Hi all

I m trying to apply IPsec features in a WindowsXP machine. This machine has established a TCP/IP communication with a Unix server. I want to use asymmetric (public key) cryptography, which in general requires a public key for the signature and the encryption and a private key for the decryption of a tcp packet.

Does anyone know how a certificate and a respective public key is generated? I know the PGP program which is not free.
What cofigurations are necessary in order all the outgoing packets (with destination the Unix server) to be signed and encrypted with the use of a public key?

Thank you for your time
Nektarios

It really depends on your environment when it comes to deciding which method to use.

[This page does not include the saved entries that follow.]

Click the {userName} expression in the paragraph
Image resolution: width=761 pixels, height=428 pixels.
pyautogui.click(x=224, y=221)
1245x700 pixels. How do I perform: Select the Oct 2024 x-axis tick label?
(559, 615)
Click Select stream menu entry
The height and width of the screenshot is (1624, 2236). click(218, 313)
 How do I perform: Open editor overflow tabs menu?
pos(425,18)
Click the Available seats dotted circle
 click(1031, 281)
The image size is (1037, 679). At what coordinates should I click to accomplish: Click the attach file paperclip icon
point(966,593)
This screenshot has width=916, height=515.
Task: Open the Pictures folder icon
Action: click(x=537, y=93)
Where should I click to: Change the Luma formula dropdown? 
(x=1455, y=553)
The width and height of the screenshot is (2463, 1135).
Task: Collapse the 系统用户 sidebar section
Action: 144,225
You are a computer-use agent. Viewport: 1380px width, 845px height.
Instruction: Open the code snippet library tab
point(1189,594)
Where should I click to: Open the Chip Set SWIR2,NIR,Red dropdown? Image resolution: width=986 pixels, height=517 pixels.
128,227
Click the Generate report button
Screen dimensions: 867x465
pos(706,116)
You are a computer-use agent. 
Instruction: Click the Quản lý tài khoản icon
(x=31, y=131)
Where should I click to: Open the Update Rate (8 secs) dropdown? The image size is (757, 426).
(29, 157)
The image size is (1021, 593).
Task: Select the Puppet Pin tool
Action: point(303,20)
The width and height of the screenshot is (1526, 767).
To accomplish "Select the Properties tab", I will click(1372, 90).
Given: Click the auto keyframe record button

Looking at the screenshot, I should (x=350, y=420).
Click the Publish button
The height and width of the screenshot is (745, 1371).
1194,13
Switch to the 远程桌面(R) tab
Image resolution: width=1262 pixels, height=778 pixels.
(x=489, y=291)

To use certificates, you need access to a Certificate Authority (CA) or similar.

Beyond that, it could go in several directions. Check out the links below, and then come back if you still have more specific questions:

http://www.openssl.org/
http://www.onlamp.com/pub/a/bsd/2002/04/04/ipsec.html
http://tldp.org/HOWTO/SSL-Certificates-HOWTO/x341.html
http://www.securityfocus.com/infocus/1519
http://www.securityfocus.com/infocus/1526
http://www.securityfocus.com/infocus/1528

Just use Putty on a Windows Machine to create the SSH connection to a Unix box.

Thnk you for your reply.

I check the URL's you supposed.

I also found the SSH Sentinel program and as I read from its manual it may be helpful since it allows the creation of certificates, as well as to import or export certificates as files.

Nektarios

Well I don't know what was used to create it, but I just added the certificate here, and then could connect to the linux box.